** BEGIN **

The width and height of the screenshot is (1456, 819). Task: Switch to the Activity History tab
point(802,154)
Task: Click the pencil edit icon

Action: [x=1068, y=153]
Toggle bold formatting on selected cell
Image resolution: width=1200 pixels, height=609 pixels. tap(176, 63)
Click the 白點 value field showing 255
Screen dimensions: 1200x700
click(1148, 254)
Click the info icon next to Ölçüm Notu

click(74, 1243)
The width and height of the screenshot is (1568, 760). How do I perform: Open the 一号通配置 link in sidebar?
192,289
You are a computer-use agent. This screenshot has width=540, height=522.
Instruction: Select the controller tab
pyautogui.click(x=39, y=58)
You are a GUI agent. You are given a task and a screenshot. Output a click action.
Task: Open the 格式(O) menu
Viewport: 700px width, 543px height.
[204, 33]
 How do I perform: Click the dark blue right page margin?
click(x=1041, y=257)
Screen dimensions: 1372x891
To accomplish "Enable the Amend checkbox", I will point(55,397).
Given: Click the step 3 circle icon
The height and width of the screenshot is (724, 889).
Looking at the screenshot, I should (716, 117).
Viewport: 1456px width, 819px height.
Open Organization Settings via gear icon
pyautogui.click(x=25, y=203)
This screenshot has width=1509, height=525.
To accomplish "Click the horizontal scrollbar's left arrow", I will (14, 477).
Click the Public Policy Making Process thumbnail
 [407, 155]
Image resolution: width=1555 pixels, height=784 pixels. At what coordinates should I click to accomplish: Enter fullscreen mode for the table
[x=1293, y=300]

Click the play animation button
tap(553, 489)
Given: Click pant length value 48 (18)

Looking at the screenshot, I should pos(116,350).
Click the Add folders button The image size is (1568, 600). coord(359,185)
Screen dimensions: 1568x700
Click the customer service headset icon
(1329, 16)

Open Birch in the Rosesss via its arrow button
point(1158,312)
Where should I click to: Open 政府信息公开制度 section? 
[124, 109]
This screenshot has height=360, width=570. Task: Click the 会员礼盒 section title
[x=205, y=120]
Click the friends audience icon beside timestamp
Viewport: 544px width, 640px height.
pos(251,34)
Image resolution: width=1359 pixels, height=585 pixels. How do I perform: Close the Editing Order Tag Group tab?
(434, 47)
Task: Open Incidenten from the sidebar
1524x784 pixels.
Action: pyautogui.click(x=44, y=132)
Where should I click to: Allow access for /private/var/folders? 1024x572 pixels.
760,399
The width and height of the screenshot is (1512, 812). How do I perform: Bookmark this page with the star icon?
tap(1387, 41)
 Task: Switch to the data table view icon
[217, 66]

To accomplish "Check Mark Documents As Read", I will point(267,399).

** END **

> **AIM**
Give all the records again with every "Viewport" swapped for "Display area" and nothing else altered.

> **OUTPUT OF THE TASK**
The width and height of the screenshot is (1456, 819). Task: Switch to the Activity History tab
point(802,154)
Task: Click the pencil edit icon

Action: [x=1068, y=153]
Toggle bold formatting on selected cell
Image resolution: width=1200 pixels, height=609 pixels. tap(176, 63)
Click the 白點 value field showing 255
Screen dimensions: 1200x700
click(1148, 254)
Click the info icon next to Ölçüm Notu

click(74, 1243)
The width and height of the screenshot is (1568, 760). How do I perform: Open the 一号通配置 link in sidebar?
192,289
You are a computer-use agent. This screenshot has width=540, height=522.
Instruction: Select the controller tab
pyautogui.click(x=39, y=58)
You are a GUI agent. You are given a task and a screenshot. Output a click action.
Task: Open the 格式(O) menu
Display area: 700px width, 543px height.
[204, 33]
 How do I perform: Click the dark blue right page margin?
click(x=1041, y=257)
Screen dimensions: 1372x891
To accomplish "Enable the Amend checkbox", I will point(55,397).
Given: Click the step 3 circle icon
The height and width of the screenshot is (724, 889).
Looking at the screenshot, I should (716, 117).
Display area: 1456px width, 819px height.
Open Organization Settings via gear icon
pyautogui.click(x=25, y=203)
This screenshot has width=1509, height=525.
To accomplish "Click the horizontal scrollbar's left arrow", I will (14, 477).
Click the Public Policy Making Process thumbnail
 [407, 155]
Image resolution: width=1555 pixels, height=784 pixels. At what coordinates should I click to accomplish: Enter fullscreen mode for the table
[x=1293, y=300]

Click the play animation button
tap(553, 489)
Given: Click pant length value 48 (18)

Looking at the screenshot, I should pos(116,350).
Click the Add folders button The image size is (1568, 600). coord(359,185)
Screen dimensions: 1568x700
Click the customer service headset icon
(1329, 16)

Open Birch in the Rosesss via its arrow button
point(1158,312)
Where should I click to: Open 政府信息公开制度 section? 
[124, 109]
This screenshot has height=360, width=570. Task: Click the 会员礼盒 section title
[x=205, y=120]
Click the friends audience icon beside timestamp
Display area: 544px width, 640px height.
pos(251,34)
Image resolution: width=1359 pixels, height=585 pixels. How do I perform: Close the Editing Order Tag Group tab?
(434, 47)
Task: Open Incidenten from the sidebar
1524x784 pixels.
Action: pyautogui.click(x=44, y=132)
Where should I click to: Allow access for /private/var/folders? 1024x572 pixels.
760,399
The width and height of the screenshot is (1512, 812). How do I perform: Bookmark this page with the star icon?
tap(1387, 41)
 Task: Switch to the data table view icon
[217, 66]

To accomplish "Check Mark Documents As Read", I will point(267,399).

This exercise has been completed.